[start of SOURCE DATA]

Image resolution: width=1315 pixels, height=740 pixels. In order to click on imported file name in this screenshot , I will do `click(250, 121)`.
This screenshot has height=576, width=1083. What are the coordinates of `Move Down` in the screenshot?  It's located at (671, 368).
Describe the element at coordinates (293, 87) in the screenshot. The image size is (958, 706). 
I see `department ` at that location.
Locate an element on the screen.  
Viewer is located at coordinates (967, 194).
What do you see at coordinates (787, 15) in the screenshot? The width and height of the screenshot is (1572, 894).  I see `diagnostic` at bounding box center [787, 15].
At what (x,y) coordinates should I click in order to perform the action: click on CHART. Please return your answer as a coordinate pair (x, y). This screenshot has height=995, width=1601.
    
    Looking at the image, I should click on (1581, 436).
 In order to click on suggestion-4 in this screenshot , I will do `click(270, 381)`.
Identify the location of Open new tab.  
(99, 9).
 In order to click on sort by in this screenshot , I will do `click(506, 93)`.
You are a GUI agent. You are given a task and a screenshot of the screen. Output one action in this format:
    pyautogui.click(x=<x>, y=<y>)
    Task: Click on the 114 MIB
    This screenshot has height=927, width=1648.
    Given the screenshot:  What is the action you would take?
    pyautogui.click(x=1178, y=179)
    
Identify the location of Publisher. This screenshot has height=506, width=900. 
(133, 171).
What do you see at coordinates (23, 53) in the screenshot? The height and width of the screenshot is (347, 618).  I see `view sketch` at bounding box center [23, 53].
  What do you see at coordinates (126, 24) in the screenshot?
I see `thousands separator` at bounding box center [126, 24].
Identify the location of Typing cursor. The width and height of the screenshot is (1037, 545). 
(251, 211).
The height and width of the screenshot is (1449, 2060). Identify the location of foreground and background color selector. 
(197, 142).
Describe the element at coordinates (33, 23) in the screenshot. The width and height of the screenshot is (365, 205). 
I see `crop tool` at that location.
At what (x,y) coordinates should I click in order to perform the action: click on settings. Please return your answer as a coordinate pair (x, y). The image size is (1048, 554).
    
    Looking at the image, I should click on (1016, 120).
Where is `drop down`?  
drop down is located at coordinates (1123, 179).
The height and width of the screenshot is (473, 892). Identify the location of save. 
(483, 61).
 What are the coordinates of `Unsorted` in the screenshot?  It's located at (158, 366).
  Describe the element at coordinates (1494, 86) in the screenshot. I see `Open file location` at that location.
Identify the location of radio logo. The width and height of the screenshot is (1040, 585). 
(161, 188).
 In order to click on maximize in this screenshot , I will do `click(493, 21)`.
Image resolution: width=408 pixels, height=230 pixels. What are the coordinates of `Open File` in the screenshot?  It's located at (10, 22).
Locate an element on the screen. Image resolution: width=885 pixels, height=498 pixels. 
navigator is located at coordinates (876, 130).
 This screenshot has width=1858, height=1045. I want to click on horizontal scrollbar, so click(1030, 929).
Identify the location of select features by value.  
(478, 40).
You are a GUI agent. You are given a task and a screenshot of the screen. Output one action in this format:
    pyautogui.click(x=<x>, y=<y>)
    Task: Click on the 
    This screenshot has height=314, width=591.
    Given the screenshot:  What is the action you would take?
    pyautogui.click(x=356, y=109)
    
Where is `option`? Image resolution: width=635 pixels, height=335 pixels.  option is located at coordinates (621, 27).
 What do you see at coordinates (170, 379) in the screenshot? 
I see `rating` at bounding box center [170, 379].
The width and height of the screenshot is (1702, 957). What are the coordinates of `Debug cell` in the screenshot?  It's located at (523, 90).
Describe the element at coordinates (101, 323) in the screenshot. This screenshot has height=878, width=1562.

[end of SOURCE DATA]

→ EXERCISE GOAL
Reproduce all of the records above word for word, with nothing left out or changed.

→ ANSWER TO THIS EXERCISE
Image resolution: width=1315 pixels, height=740 pixels. In order to click on imported file name in this screenshot , I will do `click(250, 121)`.
This screenshot has height=576, width=1083. What are the coordinates of `Move Down` in the screenshot?  It's located at (671, 368).
Describe the element at coordinates (293, 87) in the screenshot. The image size is (958, 706). 
I see `department ` at that location.
Locate an element on the screen.  
Viewer is located at coordinates (967, 194).
What do you see at coordinates (787, 15) in the screenshot? The width and height of the screenshot is (1572, 894).  I see `diagnostic` at bounding box center [787, 15].
At what (x,y) coordinates should I click in order to perform the action: click on CHART. Please return your answer as a coordinate pair (x, y). This screenshot has height=995, width=1601.
    
    Looking at the image, I should click on (1581, 436).
 In order to click on suggestion-4 in this screenshot , I will do `click(270, 381)`.
Identify the location of Open new tab.  
(99, 9).
 In order to click on sort by in this screenshot , I will do `click(506, 93)`.
You are a GUI agent. You are given a task and a screenshot of the screen. Output one action in this format:
    pyautogui.click(x=<x>, y=<y>)
    Task: Click on the 114 MIB
    This screenshot has height=927, width=1648.
    Given the screenshot:  What is the action you would take?
    pyautogui.click(x=1178, y=179)
    
Identify the location of Publisher. This screenshot has height=506, width=900. 
(133, 171).
What do you see at coordinates (23, 53) in the screenshot? The height and width of the screenshot is (347, 618).  I see `view sketch` at bounding box center [23, 53].
  What do you see at coordinates (126, 24) in the screenshot?
I see `thousands separator` at bounding box center [126, 24].
Identify the location of Typing cursor. The width and height of the screenshot is (1037, 545). 
(251, 211).
The height and width of the screenshot is (1449, 2060). Identify the location of foreground and background color selector. 
(197, 142).
Describe the element at coordinates (33, 23) in the screenshot. The width and height of the screenshot is (365, 205). 
I see `crop tool` at that location.
At what (x,y) coordinates should I click in order to perform the action: click on settings. Please return your answer as a coordinate pair (x, y). The image size is (1048, 554).
    
    Looking at the image, I should click on (1016, 120).
Where is `drop down`?  
drop down is located at coordinates (1123, 179).
The height and width of the screenshot is (473, 892). Identify the location of save. 
(483, 61).
 What are the coordinates of `Unsorted` in the screenshot?  It's located at (158, 366).
  Describe the element at coordinates (1494, 86) in the screenshot. I see `Open file location` at that location.
Identify the location of radio logo. The width and height of the screenshot is (1040, 585). 
(161, 188).
 In order to click on maximize in this screenshot , I will do `click(493, 21)`.
Image resolution: width=408 pixels, height=230 pixels. What are the coordinates of `Open File` in the screenshot?  It's located at (10, 22).
Locate an element on the screen. Image resolution: width=885 pixels, height=498 pixels. 
navigator is located at coordinates (876, 130).
 This screenshot has width=1858, height=1045. I want to click on horizontal scrollbar, so click(1030, 929).
Identify the location of select features by value.  
(478, 40).
You are a GUI agent. You are given a task and a screenshot of the screen. Output one action in this format:
    pyautogui.click(x=<x>, y=<y>)
    Task: Click on the 
    This screenshot has height=314, width=591.
    Given the screenshot:  What is the action you would take?
    pyautogui.click(x=356, y=109)
    
Where is `option`? Image resolution: width=635 pixels, height=335 pixels.  option is located at coordinates (621, 27).
 What do you see at coordinates (170, 379) in the screenshot? 
I see `rating` at bounding box center [170, 379].
The width and height of the screenshot is (1702, 957). What are the coordinates of `Debug cell` in the screenshot?  It's located at (523, 90).
Describe the element at coordinates (101, 323) in the screenshot. This screenshot has height=878, width=1562.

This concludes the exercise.